Little is known about the fate of the British frigate Chinsura. Made of iron, she was launched on 25 April 1868 in Birkenhead, by Clover and Royle yard, and belonged to T. & J. Brocklenbank, a company from Liverpool.

Her total length was 85.1 meters, with a beam of 11.4 meters and a draught of 6.9 meters. Speed was 12.5 knots, propulsion being provided by sails together with two Kromhout engines (added in early 1920s). She sailed on routes from Great Britain to India and Australia, carrying goods and passengers.
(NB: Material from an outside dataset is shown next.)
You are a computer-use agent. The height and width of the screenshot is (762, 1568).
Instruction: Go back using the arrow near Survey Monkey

In 1893 the Chinsura was bought by the Italian company Fratelli Olvarii from Camogli, the name being changed to Lucco. Under that name, she served for only five years, as in 1898 she was caught by a huge storm near the Cape of Good Hope, in which it lost masts and almost sank. Nevertheless, the Lucco reached Durban, where she was refitted and soon afterwards purchased by P. Landberg & Zoon, a Dutch charterer from Batavia, which gave her yet another name, Nest.

In 1915, after serving for several years in southeastern Asia, the Nest came to the Netherlands, where she was anchored in Vlaardingen near Rotterdam and remained inactive.

==Under Polish colours==
Some time in mid-1920, the Nest was noticed by a Polish commission under Captain Gustaw Kanski, who was the inspector of State Marine School in Tczew. Kanski liked the well-preserved, 51-year-old ship and arranged the purchase. After repairs, made by a private company of brothers Van der Windt from Vlaardingen, in July 1921, she came to Tczew (the seaport of Gdynia did not exist yet) and was renamed Lwów, becoming Poland's first training ship. Her first captain was Tadeusz Bonifacy Ziolkowski, an experienced sailor, who had served in the German Navy during World War I.
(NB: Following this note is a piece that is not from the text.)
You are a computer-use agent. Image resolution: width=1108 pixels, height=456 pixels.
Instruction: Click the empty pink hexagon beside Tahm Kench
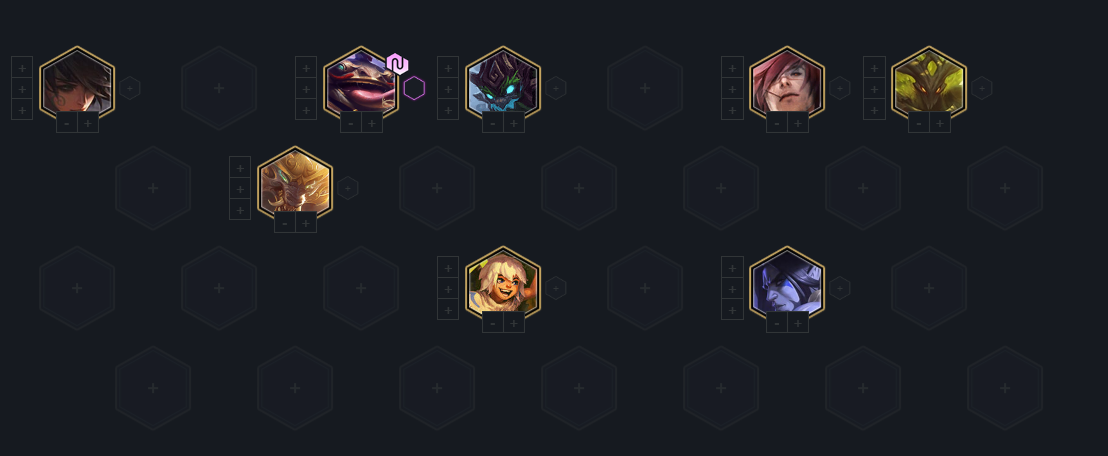click(x=414, y=88)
On 4 September 1921, after a special ceremony, the Lwów officially became part of the freshly created Polish Navy. Her banner was funded by women living in the city of Lwów, and she was handed to Captain Ziolkowski by President of the city of Lwów, dr. Stahl. Among other captains were Mamert Stankiewicz (1924–1926) and Konstanty Maciejewicz (1926–1930).

===First years===
Between 1921 and 1929, Lwów did not only serve as a training ship, but also carried goods, to provide funds for her existence. Lwów served on several lines, cruising the Baltic Sea, the North Sea, Black Sea, Atlantic Ocean and the Mediterranean. On 13 August 1923, she was the first ship under Polish banner to cross the Equator, during a cruise to Brazil. Until 1927, she was intensely exploited, as only then the Poles purchased additional ships from France, including the Wilno and the Wilia (the latter one transported remains of Juliusz Słowacki to Gdynia and was escorted by the Lwów).

===Late years===
In 1929 Lwów went on her last cruise, to Hanko in Finland and then returned to Gdynia, to be replaced with Dar Pomorza. The banner was moved during a special ceremony on 13 July 1930, together with whole crew and some parts of equipment.
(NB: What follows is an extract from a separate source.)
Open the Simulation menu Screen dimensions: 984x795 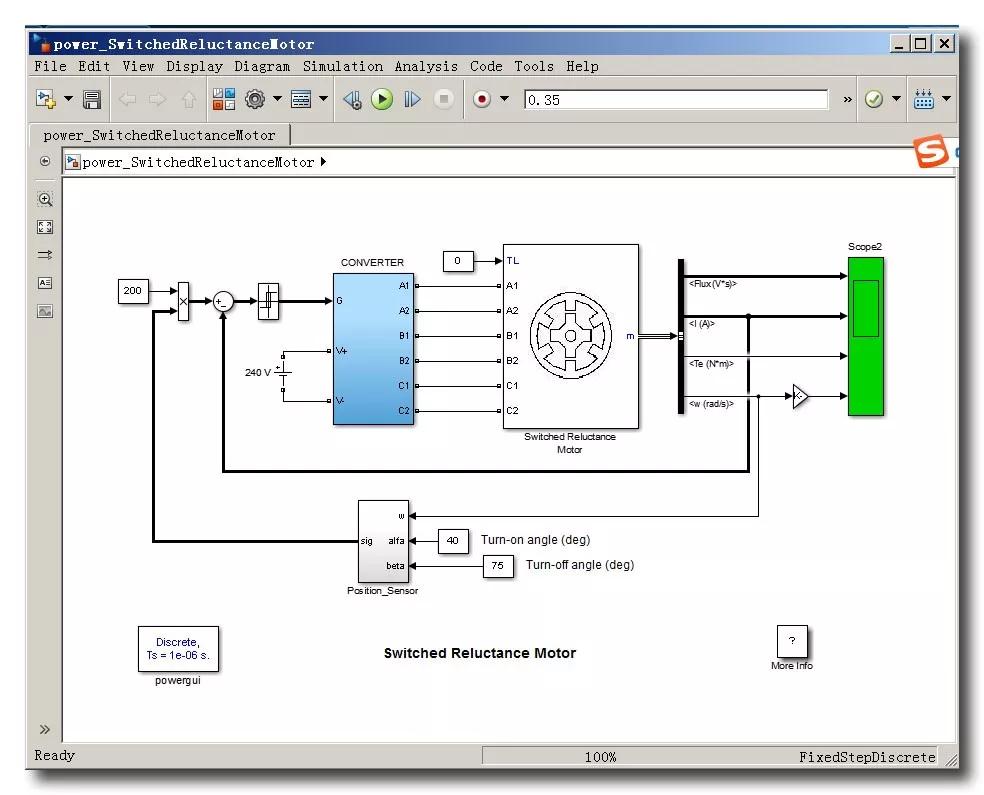[343, 66]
The ship was transferred to the Polish Navy, which used her as a hulk for crews of submarines. Several navy enthusiasts suggested that Lwów, regarded as a legendary ship, should be preserved as a monument or a museum. However, these wishes were not fulfilled. On 25 September 1937, she was erased from the Lloyd's Register. In early 1938 the ship was retired and scrapped in May of that year in Gdynia. According to other sources, she survived until the beginning of World War II, and only then was scrapped by the Germans. It has been estimated that the ship altogether crossed almost 65000 nmi.